The intuitive appeal of self-attention lies in its ability to dynamically adjust the focus of the model based on the context. For instance, in the sentence “The cat sat on the mat because it was tired,” the word “it” refers to “the cat.” A self-attention mechanism can learn this relationship by assigning higher importance to “the cat” when processing “it,” enhancing the model’s comprehension of pronoun references and improving overall performance on tasks such as translation, summarization, and question answering.
Moreover, self-attention is not limited to NLP. Its versatility extends to other domains like computer vision, where it helps in tasks such as image classification and object detection by allowing models to focus on relevant parts of an image.
We will try to understand how exactly self-attention works and the intuitions behind it in more detail in this post. Although there already exists tons of great resources on self-attention mechanism, in order to understand it better for my learnings, I wanted to get some visual intuition behind this concept. One other motivation to write this post is to see how beautifully it leverages the concepts of linear-algebra. After explaining it conceptually, I will end this post by implementing multihead self-attention using just vanilla PyTorch.
Embeddings
Embeddings represent words/tokens as high dimensional vectors in a way that similar words are located closed to each other. Words having high similarity are placed closer to each other whereas words with low similarity will be pushed far away from each other in this space.
How are the words placed together or far apart?
Similar words are placed together by the context, meaning the words in the sentence decide how much closer two words will be placed to each other.
How do we find the similarity between two words though? Well, it turns out we first need to represent the words/tokens as vectors in the embedding space and use a measure of similarity between those two vectors. There are multiple choices available for such a metric.
Word Similarity
- Although it seems convenient but euclidean distance is not the correct measure of the word similarity
- Measures of the word similarity in the embedding space:
- Dot product: Elementwise product followed by the sum of the two words being represented as vectors:\(u = \sum_{i=0}^{n} a_{i} \cdot b_{i}\)
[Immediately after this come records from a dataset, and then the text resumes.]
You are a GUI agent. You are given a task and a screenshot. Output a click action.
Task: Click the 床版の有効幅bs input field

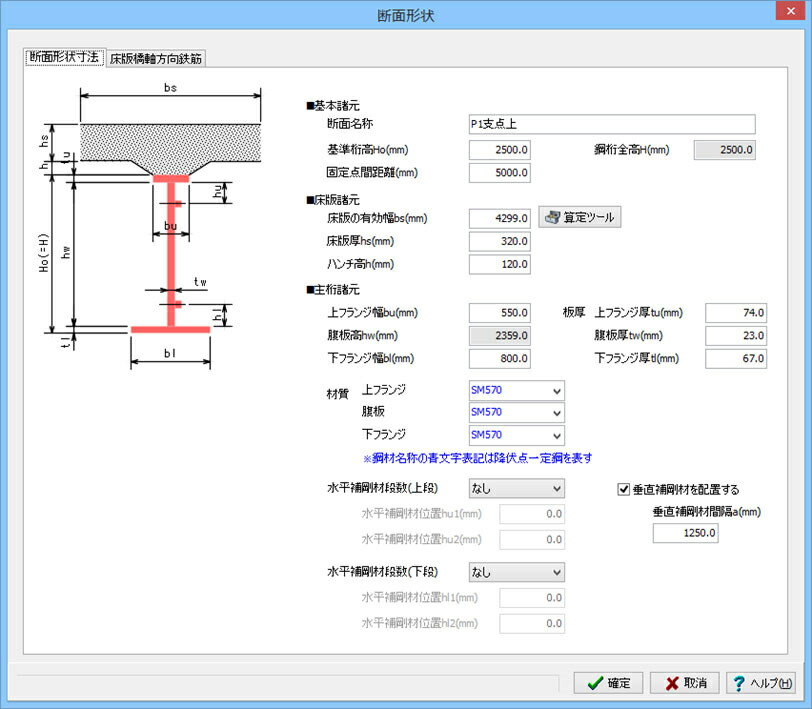[500, 219]
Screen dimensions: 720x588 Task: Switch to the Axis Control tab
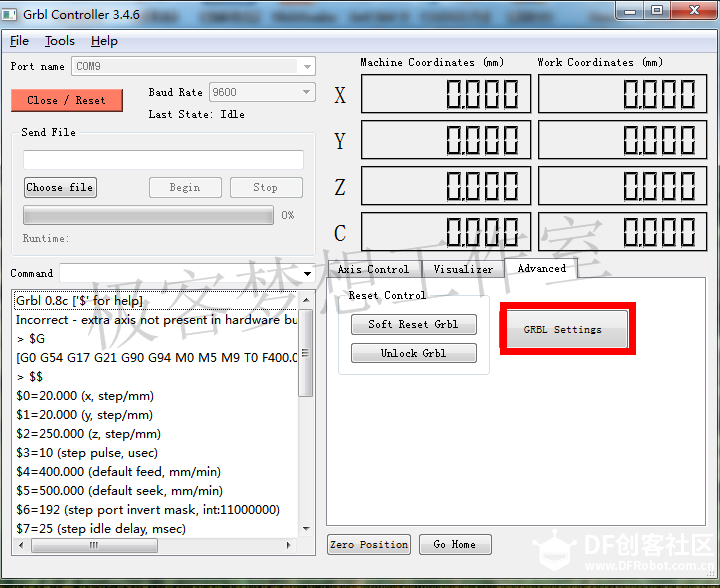pos(373,269)
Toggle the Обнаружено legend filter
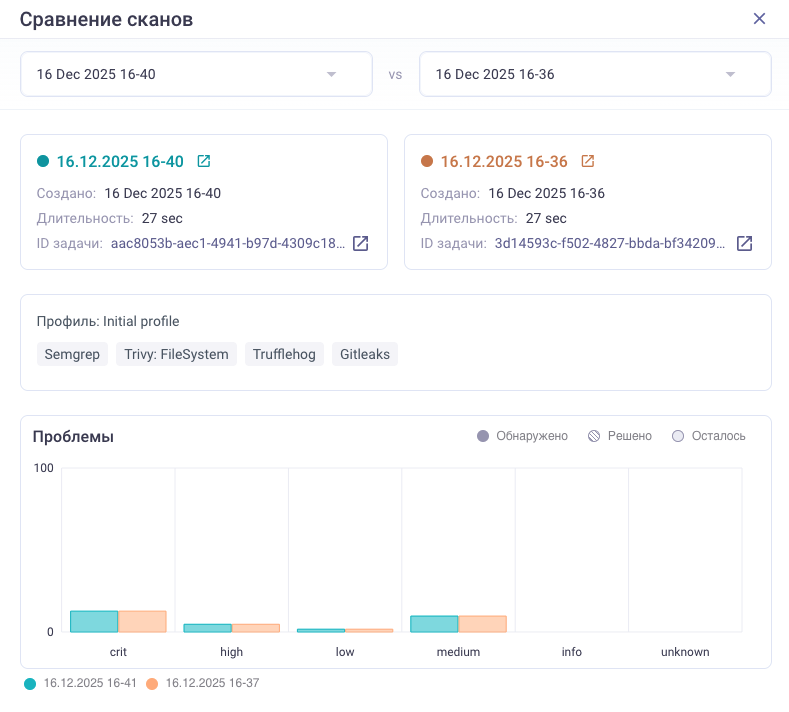The width and height of the screenshot is (789, 712). 523,436
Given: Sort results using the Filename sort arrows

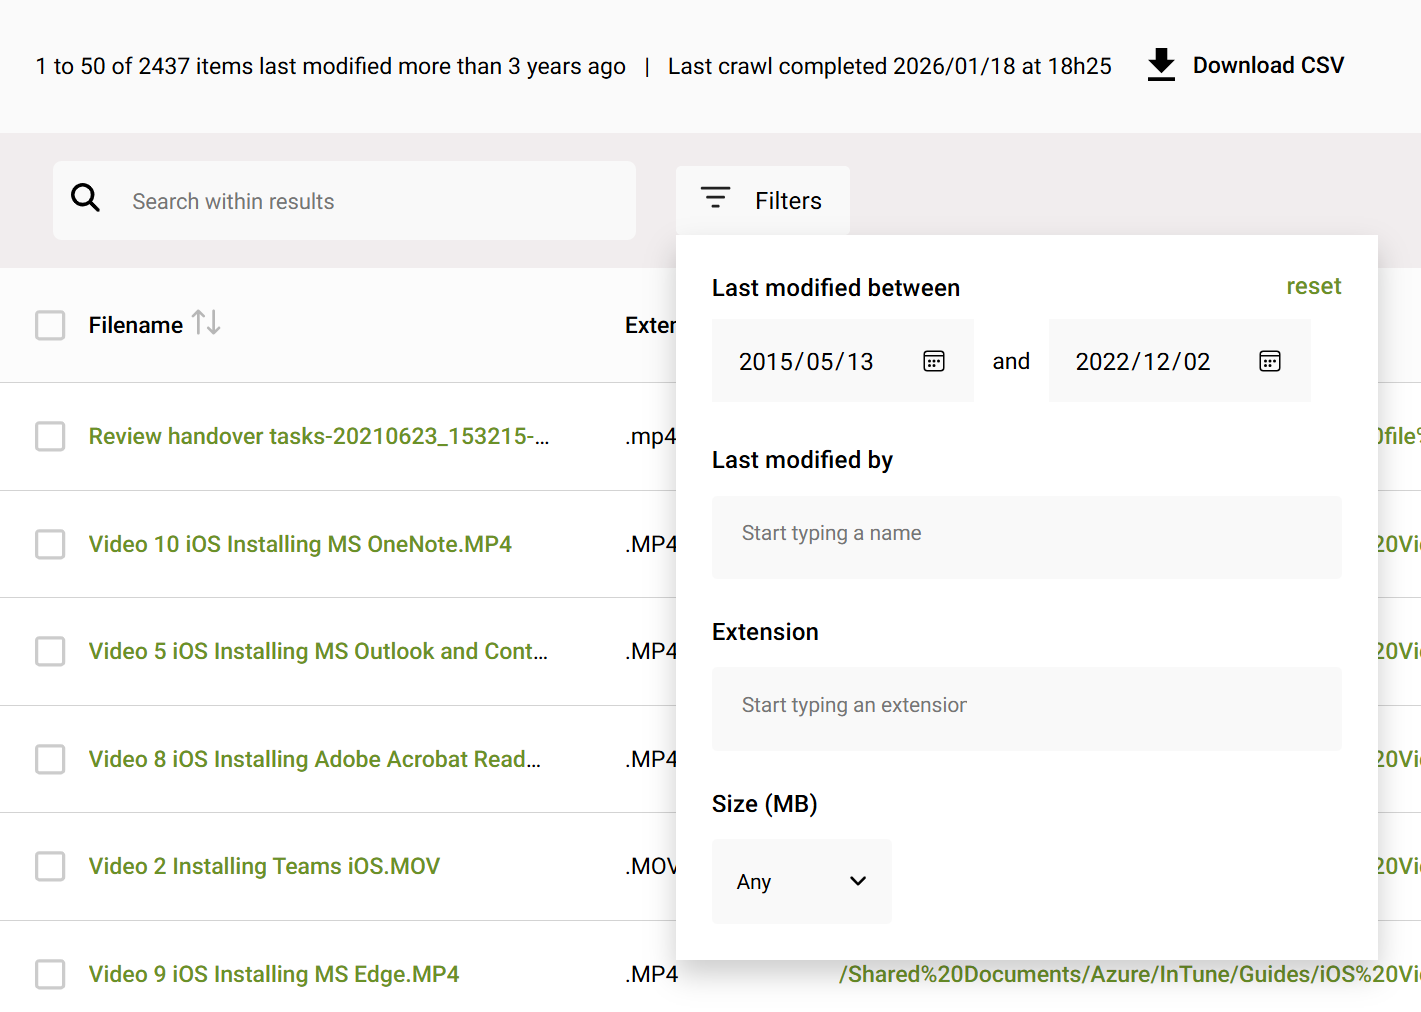Looking at the screenshot, I should [x=205, y=323].
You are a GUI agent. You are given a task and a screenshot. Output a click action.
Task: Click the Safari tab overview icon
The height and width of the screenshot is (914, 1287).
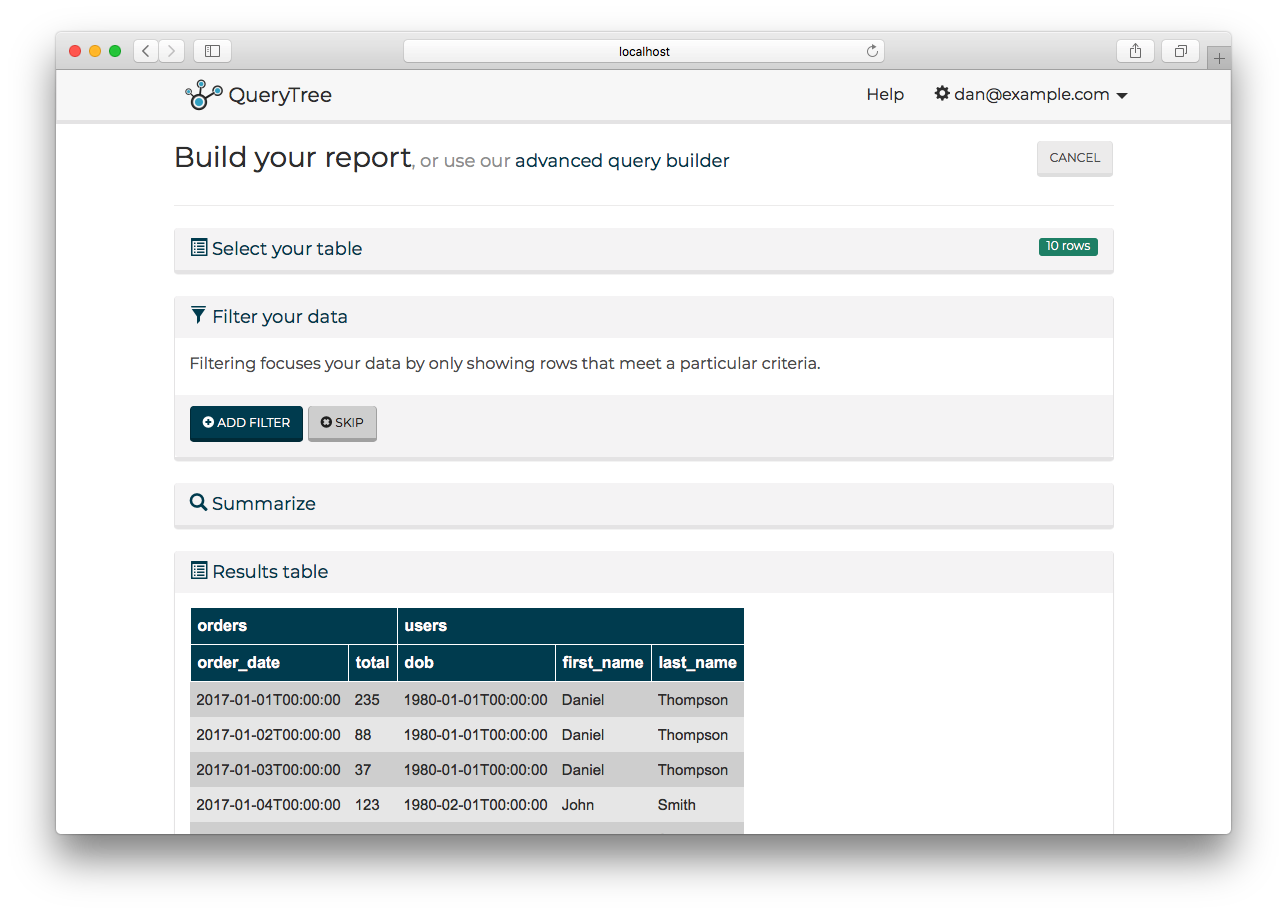[1180, 50]
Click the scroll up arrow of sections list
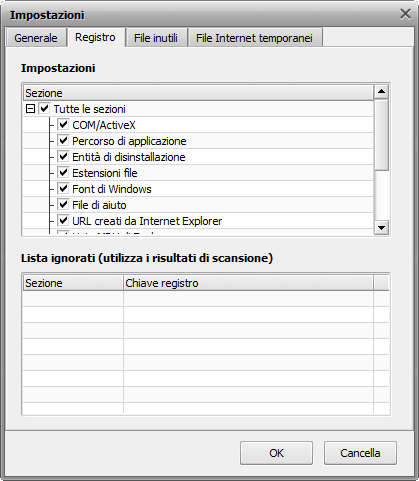Viewport: 419px width, 481px height. 381,92
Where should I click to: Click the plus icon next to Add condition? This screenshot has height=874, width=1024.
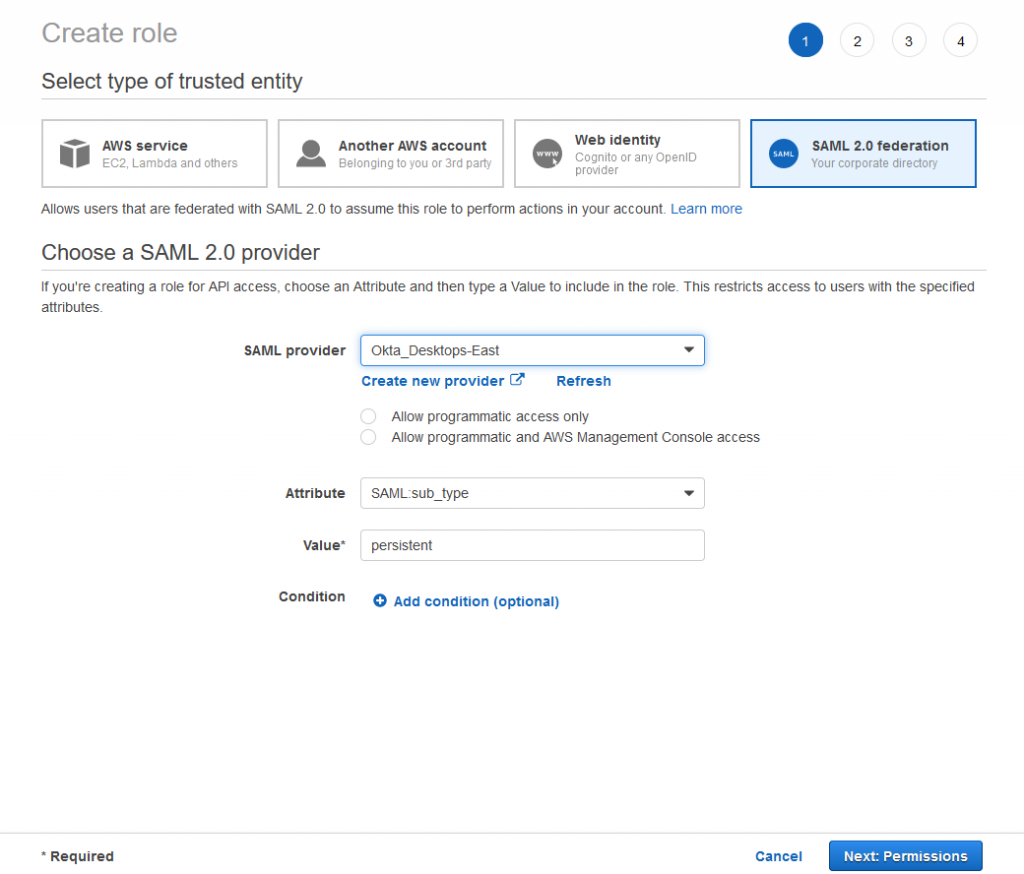[x=380, y=601]
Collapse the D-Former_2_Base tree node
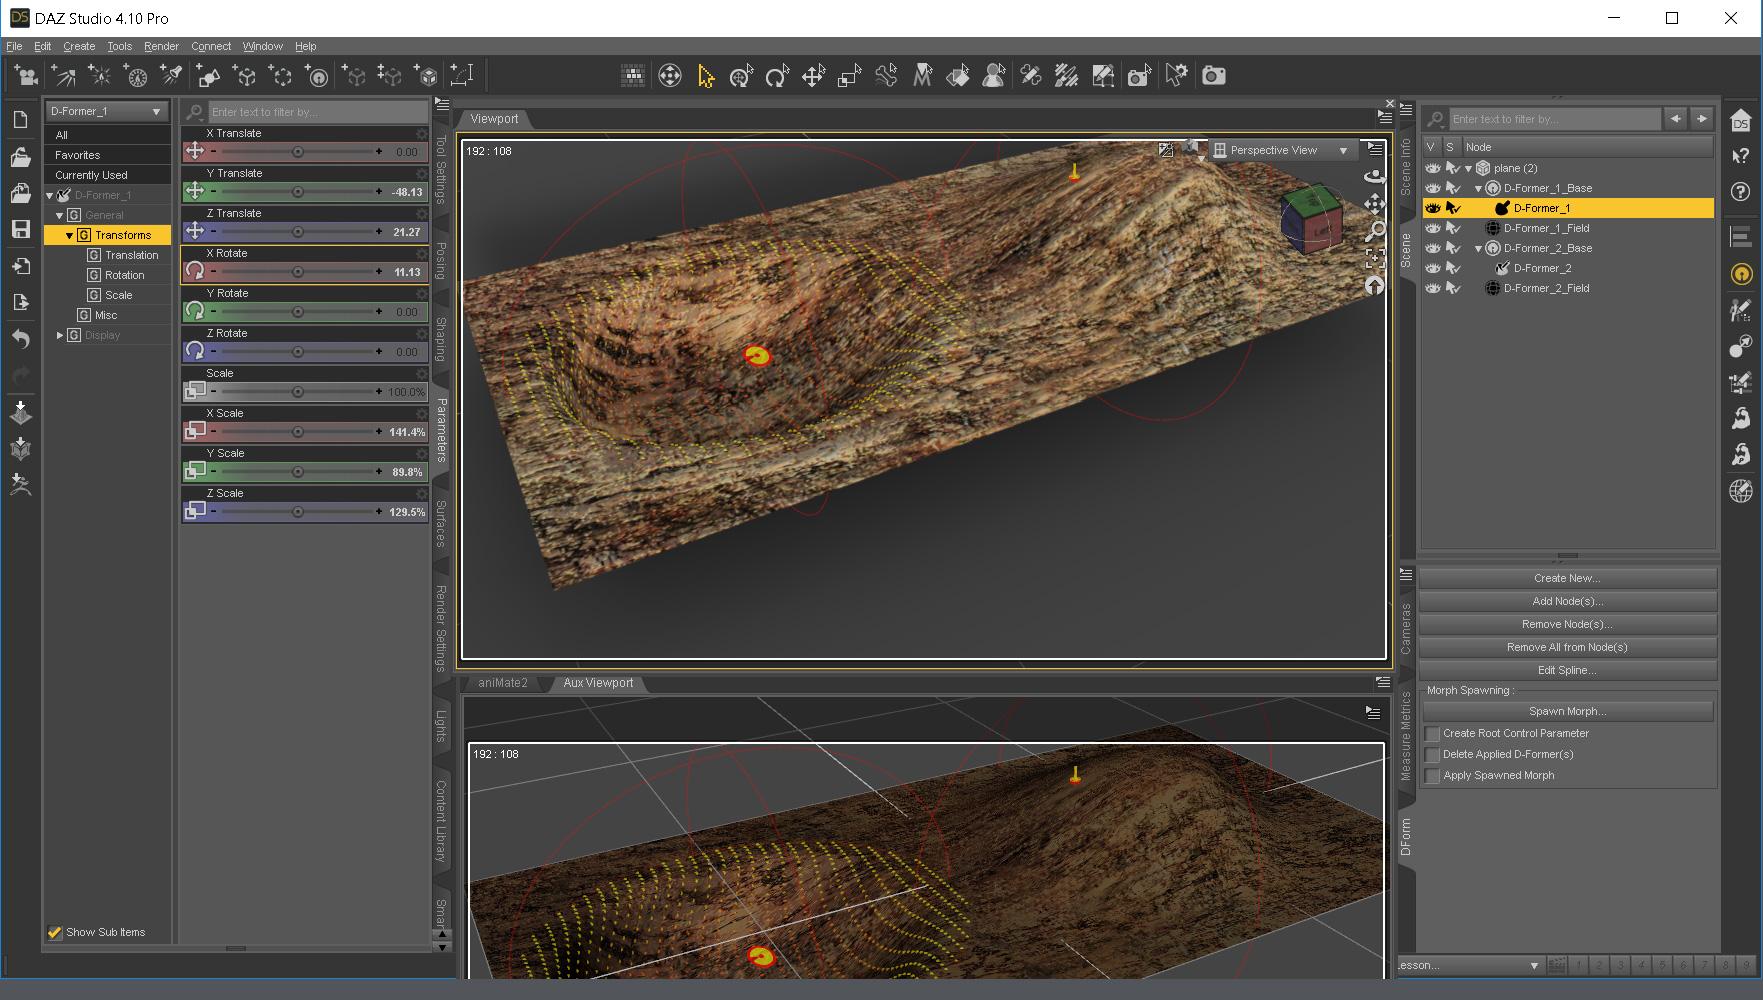The width and height of the screenshot is (1763, 1000). click(1478, 248)
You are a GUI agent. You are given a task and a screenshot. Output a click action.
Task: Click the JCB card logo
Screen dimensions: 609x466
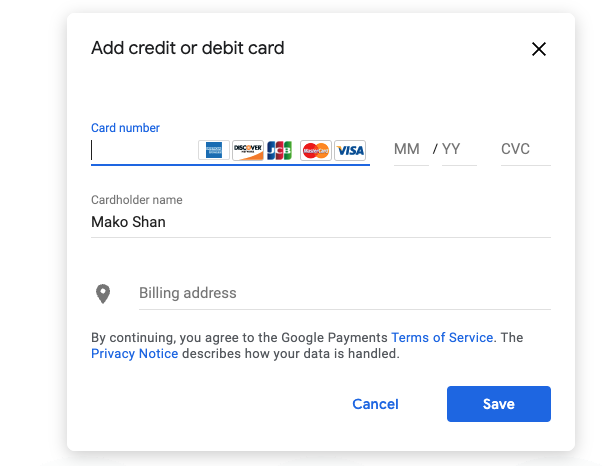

- Cosine similarity: Similar to dot product but this method measures the similarity between two words by computing the cosine of the angle ($\theta$) between two words when being represented as vectors in the embedding space. Dot product becomes the cosine similarity when the norm of the vectors is unity: \(u = \cos(\theta)\)
- Scaled dot product (used in self-attention): This is just the dot product divided by the square root of the length of the vectors. The division is done to scale the length when the dimensionality of the embedding space is too high to prevent the blowing-up of the values of the dot product
The top plot in the above image shows an example where are embedding space is only two dimensional with $y$-axis as vegetables and $x$-axis as various git actions. It demonstrates how the context is used in finding the similarities between words/tokens – it will place “squash” closer or farther to one axis based on the relationship between other words of the sentence.
The bottom plots assigns some coordinates to the points for interpretability and calculates dot product and cosine similarities.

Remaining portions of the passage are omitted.